Çıngırak! Gümüş rütbeli eğitmen kılıcını yere bıraktı ve anında gözyaşlarına boğulurken çaresizlik içinde iki eliyle yüzünü kavradı.

Seyircilerden başlangıçta hayal kırıklığına uğramış alaylar ve övgü sözleri yükselirken, yavaş yavaş tüm eğitim salonunu bir alkış tufanı kapladı. Bu, seyircilerin yaralarına rağmen kaybetmeden sonuna kadar dövüşmeyi başaran Lorist'e olan saygı gösterisiydi.

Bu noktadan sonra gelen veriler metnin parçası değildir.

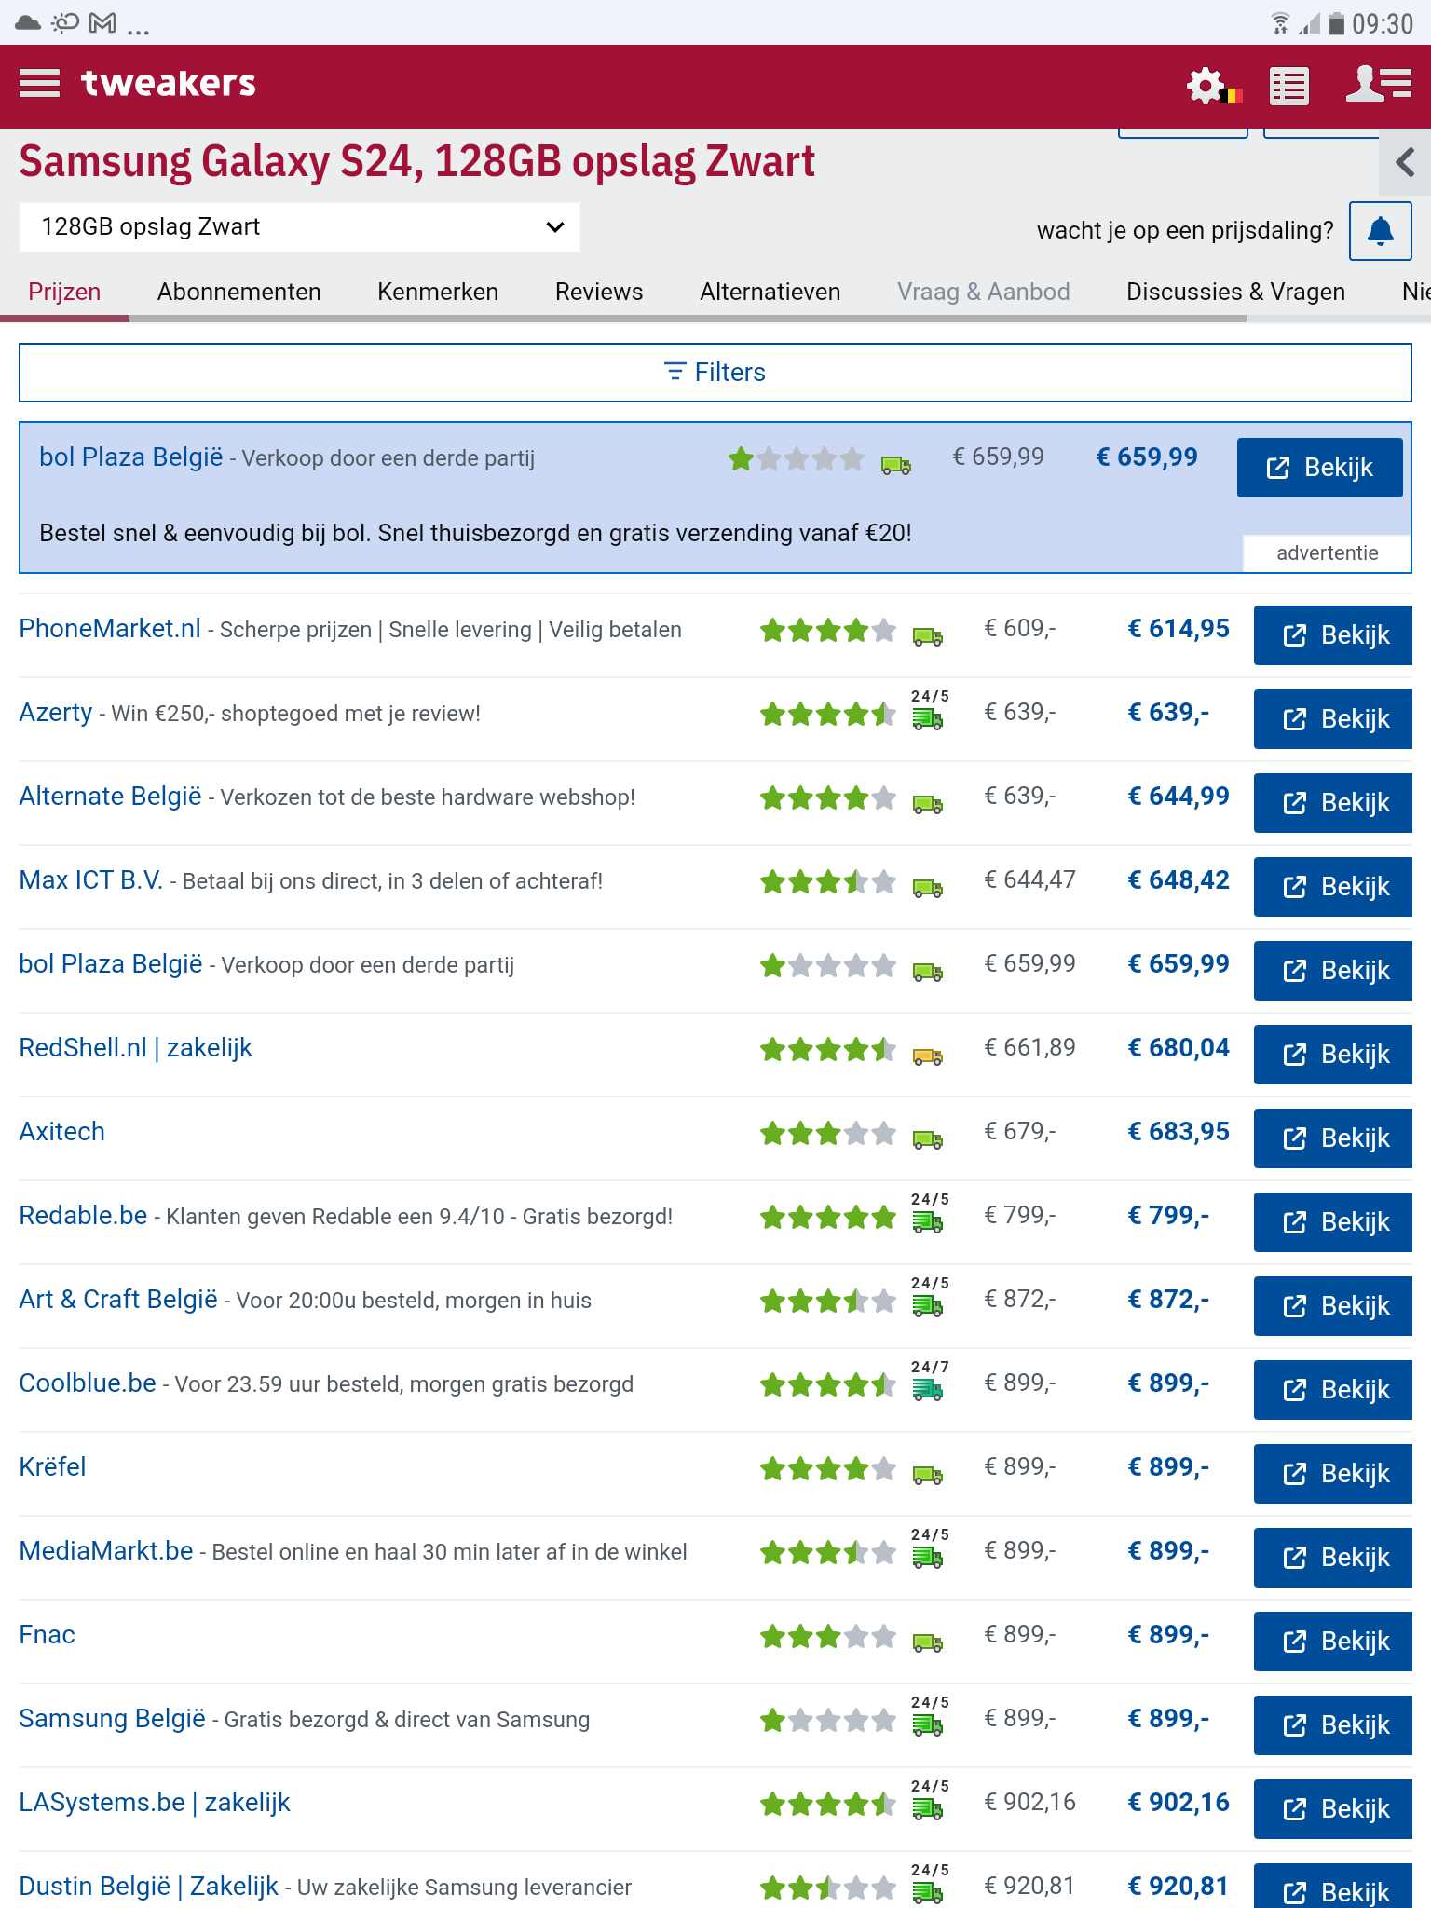Screen dimensions: 1431x1908
Task: Open the 128GB opslag Zwart variant dropdown
Action: [299, 227]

Akademi Başkanı Weston iki yumruğunu da sıktı ve sersemlemiş bir halde düello platformuna baktı. Yüksek moralden umutsuzluğa, göklerden yere. Düellonun sonucundaki ani değişiklik onu durumun gerçekliğini kabullenemez hale getirmişti. Gözleri kan çanağına dönmüş ve alnındaki damarlar patlamış bir halde kendi kendine homurdandı: “Bu nasıl olabilir... Neden geri adım attın... Nasıl...”

Diğer Saint Marceau Akademisi eğitmenleri ve eğitmen yardımcıları akademi başkanlarını sakinleştirmek istediler, ancak nasıl tepki vereceğinden emin olamadılar ve sadece boş boş ona baktılar.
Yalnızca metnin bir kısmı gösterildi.